◆ **Data section**:
<<<<

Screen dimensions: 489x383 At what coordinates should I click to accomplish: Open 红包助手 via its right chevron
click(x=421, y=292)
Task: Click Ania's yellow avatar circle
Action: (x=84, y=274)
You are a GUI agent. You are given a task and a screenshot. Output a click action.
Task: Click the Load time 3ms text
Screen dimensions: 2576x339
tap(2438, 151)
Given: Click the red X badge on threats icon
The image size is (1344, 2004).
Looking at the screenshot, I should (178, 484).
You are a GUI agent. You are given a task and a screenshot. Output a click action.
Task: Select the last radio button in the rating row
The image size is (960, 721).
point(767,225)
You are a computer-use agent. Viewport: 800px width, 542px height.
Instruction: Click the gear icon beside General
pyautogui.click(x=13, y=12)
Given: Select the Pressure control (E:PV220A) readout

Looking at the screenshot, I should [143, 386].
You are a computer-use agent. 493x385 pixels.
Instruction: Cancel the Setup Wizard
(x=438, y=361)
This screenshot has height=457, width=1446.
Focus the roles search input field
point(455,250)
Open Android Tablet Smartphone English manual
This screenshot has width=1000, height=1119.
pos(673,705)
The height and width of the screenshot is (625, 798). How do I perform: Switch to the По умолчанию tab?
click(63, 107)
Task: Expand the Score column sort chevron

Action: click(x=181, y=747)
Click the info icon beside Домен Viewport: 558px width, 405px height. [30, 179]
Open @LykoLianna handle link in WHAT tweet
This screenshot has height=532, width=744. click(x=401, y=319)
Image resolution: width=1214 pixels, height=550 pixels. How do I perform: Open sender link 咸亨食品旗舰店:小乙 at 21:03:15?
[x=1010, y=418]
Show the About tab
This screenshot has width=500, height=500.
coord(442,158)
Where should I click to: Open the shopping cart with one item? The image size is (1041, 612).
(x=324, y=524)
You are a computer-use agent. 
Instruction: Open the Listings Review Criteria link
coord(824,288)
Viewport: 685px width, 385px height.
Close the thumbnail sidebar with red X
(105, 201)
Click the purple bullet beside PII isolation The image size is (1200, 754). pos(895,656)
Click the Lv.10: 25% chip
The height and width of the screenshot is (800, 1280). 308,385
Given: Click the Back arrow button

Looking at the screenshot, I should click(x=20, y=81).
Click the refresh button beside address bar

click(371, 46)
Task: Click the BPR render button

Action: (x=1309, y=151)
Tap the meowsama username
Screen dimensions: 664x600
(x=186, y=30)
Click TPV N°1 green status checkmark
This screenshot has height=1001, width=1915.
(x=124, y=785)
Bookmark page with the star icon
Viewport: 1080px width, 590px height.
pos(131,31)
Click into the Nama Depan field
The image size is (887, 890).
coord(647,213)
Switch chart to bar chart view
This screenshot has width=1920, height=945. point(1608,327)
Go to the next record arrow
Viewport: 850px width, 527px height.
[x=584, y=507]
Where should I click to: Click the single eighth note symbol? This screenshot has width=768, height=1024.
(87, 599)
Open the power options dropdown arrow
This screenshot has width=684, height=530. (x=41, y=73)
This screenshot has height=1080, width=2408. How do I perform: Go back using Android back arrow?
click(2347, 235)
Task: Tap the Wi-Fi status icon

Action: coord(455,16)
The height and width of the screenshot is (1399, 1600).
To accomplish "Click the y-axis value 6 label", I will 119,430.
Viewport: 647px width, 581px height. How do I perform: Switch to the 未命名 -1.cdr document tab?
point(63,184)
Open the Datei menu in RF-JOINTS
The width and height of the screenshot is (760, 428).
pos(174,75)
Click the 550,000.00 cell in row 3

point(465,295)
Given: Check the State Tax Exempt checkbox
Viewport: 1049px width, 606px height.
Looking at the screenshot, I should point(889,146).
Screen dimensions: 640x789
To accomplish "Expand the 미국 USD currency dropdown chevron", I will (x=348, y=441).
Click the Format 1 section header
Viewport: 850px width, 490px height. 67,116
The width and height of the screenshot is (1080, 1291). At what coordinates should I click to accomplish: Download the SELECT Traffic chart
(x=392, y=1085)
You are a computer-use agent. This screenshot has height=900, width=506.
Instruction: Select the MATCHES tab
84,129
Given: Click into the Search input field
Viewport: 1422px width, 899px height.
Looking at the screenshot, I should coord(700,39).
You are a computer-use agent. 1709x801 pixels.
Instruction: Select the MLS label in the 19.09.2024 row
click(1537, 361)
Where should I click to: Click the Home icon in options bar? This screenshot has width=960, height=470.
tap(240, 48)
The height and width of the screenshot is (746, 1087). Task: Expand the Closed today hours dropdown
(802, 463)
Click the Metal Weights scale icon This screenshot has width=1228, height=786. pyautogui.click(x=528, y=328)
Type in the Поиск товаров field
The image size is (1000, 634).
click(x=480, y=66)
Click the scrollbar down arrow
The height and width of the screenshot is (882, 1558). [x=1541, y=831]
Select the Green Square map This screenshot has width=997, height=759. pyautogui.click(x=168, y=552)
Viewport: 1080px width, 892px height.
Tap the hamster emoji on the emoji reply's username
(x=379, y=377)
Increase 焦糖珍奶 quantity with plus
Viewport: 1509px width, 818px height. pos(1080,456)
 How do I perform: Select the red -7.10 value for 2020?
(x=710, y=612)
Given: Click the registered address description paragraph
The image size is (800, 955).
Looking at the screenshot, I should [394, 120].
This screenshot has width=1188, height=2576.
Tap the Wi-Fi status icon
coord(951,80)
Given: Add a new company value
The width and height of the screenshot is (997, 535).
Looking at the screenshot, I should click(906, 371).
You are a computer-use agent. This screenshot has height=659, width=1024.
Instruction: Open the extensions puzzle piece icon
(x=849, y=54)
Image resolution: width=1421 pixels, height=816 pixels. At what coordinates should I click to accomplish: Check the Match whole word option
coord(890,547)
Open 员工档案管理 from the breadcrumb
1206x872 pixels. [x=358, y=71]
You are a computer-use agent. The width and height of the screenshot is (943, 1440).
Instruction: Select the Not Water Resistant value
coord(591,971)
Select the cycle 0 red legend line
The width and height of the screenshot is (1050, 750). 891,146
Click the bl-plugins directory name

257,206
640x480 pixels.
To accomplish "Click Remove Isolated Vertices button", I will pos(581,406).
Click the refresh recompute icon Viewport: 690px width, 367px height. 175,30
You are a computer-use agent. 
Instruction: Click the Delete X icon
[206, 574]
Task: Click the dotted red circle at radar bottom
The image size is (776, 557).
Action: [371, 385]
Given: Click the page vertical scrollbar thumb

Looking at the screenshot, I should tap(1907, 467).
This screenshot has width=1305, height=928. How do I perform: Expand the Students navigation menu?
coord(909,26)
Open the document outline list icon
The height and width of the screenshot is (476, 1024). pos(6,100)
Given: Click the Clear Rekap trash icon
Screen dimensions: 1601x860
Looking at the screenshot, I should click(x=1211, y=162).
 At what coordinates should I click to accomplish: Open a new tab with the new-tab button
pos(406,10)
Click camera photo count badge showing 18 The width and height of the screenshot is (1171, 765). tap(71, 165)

>>>>

◆ **Exercise goal**:
When you answer, return each line of the material exactly as it was written.

◆ **Result of this task**:
Screen dimensions: 489x383 At what coordinates should I click to accomplish: Open 红包助手 via its right chevron
click(x=421, y=292)
Task: Click Ania's yellow avatar circle
Action: (x=84, y=274)
You are a GUI agent. You are given a task and a screenshot. Output a click action.
Task: Click the Load time 3ms text
Screen dimensions: 2576x339
tap(2438, 151)
Given: Click the red X badge on threats icon
The image size is (1344, 2004).
Looking at the screenshot, I should (178, 484).
You are a GUI agent. You are given a task and a screenshot. Output a click action.
Task: Select the last radio button in the rating row
The image size is (960, 721).
point(767,225)
You are a computer-use agent. Viewport: 800px width, 542px height.
Instruction: Click the gear icon beside General
pyautogui.click(x=13, y=12)
Given: Select the Pressure control (E:PV220A) readout

Looking at the screenshot, I should [143, 386].
You are a computer-use agent. 493x385 pixels.
Instruction: Cancel the Setup Wizard
(x=438, y=361)
This screenshot has height=457, width=1446.
Focus the roles search input field
point(455,250)
Open Android Tablet Smartphone English manual
This screenshot has width=1000, height=1119.
pos(673,705)
The height and width of the screenshot is (625, 798). How do I perform: Switch to the По умолчанию tab?
click(63, 107)
Task: Expand the Score column sort chevron

Action: click(x=181, y=747)
Click the info icon beside Домен Viewport: 558px width, 405px height. [30, 179]
Open @LykoLianna handle link in WHAT tweet
This screenshot has height=532, width=744. click(x=401, y=319)
Image resolution: width=1214 pixels, height=550 pixels. How do I perform: Open sender link 咸亨食品旗舰店:小乙 at 21:03:15?
[x=1010, y=418]
Show the About tab
This screenshot has width=500, height=500.
coord(442,158)
Where should I click to: Open the shopping cart with one item? The image size is (1041, 612).
(x=324, y=524)
You are a computer-use agent. 
Instruction: Open the Listings Review Criteria link
coord(824,288)
Viewport: 685px width, 385px height.
Close the thumbnail sidebar with red X
(105, 201)
Click the purple bullet beside PII isolation The image size is (1200, 754). pos(895,656)
Click the Lv.10: 25% chip
The height and width of the screenshot is (800, 1280). 308,385
Given: Click the Back arrow button

Looking at the screenshot, I should click(x=20, y=81).
Click the refresh button beside address bar

click(371, 46)
Task: Click the BPR render button

Action: (x=1309, y=151)
Tap the meowsama username
Screen dimensions: 664x600
(x=186, y=30)
Click TPV N°1 green status checkmark
This screenshot has height=1001, width=1915.
(x=124, y=785)
Bookmark page with the star icon
Viewport: 1080px width, 590px height.
pos(131,31)
Click into the Nama Depan field
The image size is (887, 890).
coord(647,213)
Switch chart to bar chart view
This screenshot has width=1920, height=945. point(1608,327)
Go to the next record arrow
Viewport: 850px width, 527px height.
[x=584, y=507]
Where should I click to: Click the single eighth note symbol? This screenshot has width=768, height=1024.
(87, 599)
Open the power options dropdown arrow
This screenshot has width=684, height=530. (x=41, y=73)
This screenshot has height=1080, width=2408. How do I perform: Go back using Android back arrow?
click(2347, 235)
Task: Tap the Wi-Fi status icon

Action: coord(455,16)
The height and width of the screenshot is (1399, 1600).
To accomplish "Click the y-axis value 6 label", I will 119,430.
Viewport: 647px width, 581px height. How do I perform: Switch to the 未命名 -1.cdr document tab?
point(63,184)
Open the Datei menu in RF-JOINTS
The width and height of the screenshot is (760, 428).
pos(174,75)
Click the 550,000.00 cell in row 3

point(465,295)
Given: Check the State Tax Exempt checkbox
Viewport: 1049px width, 606px height.
Looking at the screenshot, I should point(889,146).
Screen dimensions: 640x789
To accomplish "Expand the 미국 USD currency dropdown chevron", I will (x=348, y=441).
Click the Format 1 section header
Viewport: 850px width, 490px height. 67,116
The width and height of the screenshot is (1080, 1291). At what coordinates should I click to accomplish: Download the SELECT Traffic chart
(x=392, y=1085)
You are a computer-use agent. This screenshot has height=900, width=506.
Instruction: Select the MATCHES tab
84,129
Given: Click into the Search input field
Viewport: 1422px width, 899px height.
Looking at the screenshot, I should coord(700,39).
You are a computer-use agent. 1709x801 pixels.
Instruction: Select the MLS label in the 19.09.2024 row
click(1537, 361)
Where should I click to: Click the Home icon in options bar? This screenshot has width=960, height=470.
tap(240, 48)
The height and width of the screenshot is (746, 1087). Task: Expand the Closed today hours dropdown
(802, 463)
Click the Metal Weights scale icon This screenshot has width=1228, height=786. pyautogui.click(x=528, y=328)
Type in the Поиск товаров field
The image size is (1000, 634).
click(x=480, y=66)
Click the scrollbar down arrow
The height and width of the screenshot is (882, 1558). [x=1541, y=831]
Select the Green Square map This screenshot has width=997, height=759. pyautogui.click(x=168, y=552)
Viewport: 1080px width, 892px height.
Tap the hamster emoji on the emoji reply's username
(x=379, y=377)
Increase 焦糖珍奶 quantity with plus
Viewport: 1509px width, 818px height. pos(1080,456)
 How do I perform: Select the red -7.10 value for 2020?
(x=710, y=612)
Given: Click the registered address description paragraph
The image size is (800, 955).
Looking at the screenshot, I should [394, 120].
This screenshot has width=1188, height=2576.
Tap the Wi-Fi status icon
coord(951,80)
Given: Add a new company value
The width and height of the screenshot is (997, 535).
Looking at the screenshot, I should click(906, 371).
You are a computer-use agent. This screenshot has height=659, width=1024.
Instruction: Open the extensions puzzle piece icon
(x=849, y=54)
Image resolution: width=1421 pixels, height=816 pixels. At what coordinates should I click to accomplish: Check the Match whole word option
coord(890,547)
Open 员工档案管理 from the breadcrumb
1206x872 pixels. [x=358, y=71]
You are a computer-use agent. The width and height of the screenshot is (943, 1440).
Instruction: Select the Not Water Resistant value
coord(591,971)
Select the cycle 0 red legend line
The width and height of the screenshot is (1050, 750). 891,146
Click the bl-plugins directory name

257,206
640x480 pixels.
To accomplish "Click Remove Isolated Vertices button", I will pos(581,406).
Click the refresh recompute icon Viewport: 690px width, 367px height. 175,30
You are a computer-use agent. 
Instruction: Click the Delete X icon
[206, 574]
Task: Click the dotted red circle at radar bottom
The image size is (776, 557).
Action: [371, 385]
Given: Click the page vertical scrollbar thumb

Looking at the screenshot, I should tap(1907, 467).
This screenshot has width=1305, height=928. How do I perform: Expand the Students navigation menu?
coord(909,26)
Open the document outline list icon
The height and width of the screenshot is (476, 1024). pos(6,100)
Given: Click the Clear Rekap trash icon
Screen dimensions: 1601x860
Looking at the screenshot, I should click(x=1211, y=162).
 At what coordinates should I click to accomplish: Open a new tab with the new-tab button
pos(406,10)
Click camera photo count badge showing 18 The width and height of the screenshot is (1171, 765). tap(71, 165)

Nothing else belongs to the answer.